Finepix x100 – First Thoughts

I’ve been living with the Fuji Finepix X100 for a couple of weeks now, and one of several reasons why I’ve been posting a little less frequently here has been trying to come to grips with it.

Although it’s manual, at only around 120 pages is a fraction of the weight of those for many other new cameras, it does share some of their impenetrability, but the real difference is that the FX100 is in some aspects a new concept. While with cameras like the Nikon D700, any Nikon user could pick it up and use it without even opening the 700 page tome – the camera certainly had some new features but was essentially the same as previous models – but the FX100 is breaking new ground.

But the FX100 is a deceptive camera. Pick it up, hold it and it looks and feels very much like one of my favourite all-time cameras, a classic Leica M or perhaps even more, the Minolta CLE, my own person favourite ‘Leica’ of all time.  It has the same solid feel, a similar layout, a great optical viewfinder. It looks and feels very much the digital camera Leica should have produced.

Of course it lacks one important feature of the Leicas – interchangeable lenses, but as someone who walked around for several years with an M2 and only a 35mm f1.4, perhaps I feel this is less important than some others. Of course since then I’ve become rather attached to shorter focal lengths, and would have preferred Fuji to have chosen 28mm rather than 35mm equivalent.

At f2, the lens is a stop slower too, in fact the same combination as on one of my earliest cameras, the Olympus 35SP on which I took my first published pictures.

The big difference, and something that is taking me a while to get my head round, is the hybrid viewfinder. For me this really comes into its own for close up work, enabling focus down to around four inches, and also in providing a review image in the viewfinder, so that you see exactly what you have taken without the usual peering on the camera back at an image hardly visible in bright sun.

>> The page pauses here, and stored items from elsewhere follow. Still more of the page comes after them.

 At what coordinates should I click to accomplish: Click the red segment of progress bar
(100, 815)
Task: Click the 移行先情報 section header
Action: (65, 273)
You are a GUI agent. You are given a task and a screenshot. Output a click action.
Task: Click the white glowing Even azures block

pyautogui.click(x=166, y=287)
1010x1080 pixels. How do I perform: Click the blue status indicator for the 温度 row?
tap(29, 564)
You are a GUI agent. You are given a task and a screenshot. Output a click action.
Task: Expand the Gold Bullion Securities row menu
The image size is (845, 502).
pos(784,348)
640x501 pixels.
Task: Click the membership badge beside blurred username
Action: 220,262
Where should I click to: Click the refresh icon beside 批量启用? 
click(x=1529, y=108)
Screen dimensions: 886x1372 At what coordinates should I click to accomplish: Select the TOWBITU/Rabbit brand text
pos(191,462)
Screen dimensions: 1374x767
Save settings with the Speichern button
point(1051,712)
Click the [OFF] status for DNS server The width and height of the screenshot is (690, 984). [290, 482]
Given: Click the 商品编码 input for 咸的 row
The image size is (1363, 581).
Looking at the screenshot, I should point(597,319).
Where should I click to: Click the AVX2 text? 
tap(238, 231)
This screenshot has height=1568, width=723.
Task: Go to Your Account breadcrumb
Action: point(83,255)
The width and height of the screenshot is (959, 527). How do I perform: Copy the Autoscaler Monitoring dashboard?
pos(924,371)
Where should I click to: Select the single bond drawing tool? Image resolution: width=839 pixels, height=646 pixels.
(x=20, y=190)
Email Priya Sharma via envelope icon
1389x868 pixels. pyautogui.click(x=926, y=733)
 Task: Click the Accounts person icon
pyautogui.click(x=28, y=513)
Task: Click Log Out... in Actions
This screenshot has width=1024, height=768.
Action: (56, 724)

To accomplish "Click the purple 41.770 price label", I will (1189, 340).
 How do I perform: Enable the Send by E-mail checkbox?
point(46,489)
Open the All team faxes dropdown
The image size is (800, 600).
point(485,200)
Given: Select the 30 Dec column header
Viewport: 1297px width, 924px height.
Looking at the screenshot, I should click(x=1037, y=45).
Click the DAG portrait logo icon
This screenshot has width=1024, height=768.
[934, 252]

But I am having problems getting my head around all the different possibilities of display and view, and occasionally have just found it impossible to get the camera to work in the mode I want it too. I’m not sure whether the fault is in my brain or in glitches in the firmware, but I am pretty convinced that Fuji need to come up with a firmware upgrade that sorts things out a little better.

The one big disappointment about the camera is that inexplicably Fuji have provided it without a filter thread. On the front of the lens is a useless front ring, which has to be unscrewed and replaced by the AR-X100 adapter ring before you can add filter and or lenshood. Hard to see why this ring was not a standard part of the camera. Also hard to see why when the ring is sold as separate item the lens hood is only available as a set with the ring. And triply hard to see why Fuji did not foresee that most owners of the camera would want these items, currently out of stock at most dealers.

I’ve not yet used the camera enough to write a sensible review – nor too have any of the people whose reviews I’ve read, although of course Digital Photography Review have their usual (and valuable) in-depth technical stuff, I find this never tells you much about how a camera might need your actual picture-making needs.

One thing that has impressed me is how quiet and unobtrusive this camera is – much like the Konica Hexar F (another fixed lens 35mm f2 model I loved.) My Hexar F, even though I saved £150 by buying it from New York, still cost me around £500, and I think that was around 15 years ago, so at £900 I think the FX100 is hardly overpriced.

The other good news is about image quality, which I’ve not yet fully explored, but seems to be more or less similar to that of the D300 and considerably better than the 4/3 competitors, noticeably so at ISO 800 and above.

More on this camera when I’ve really done some work with it.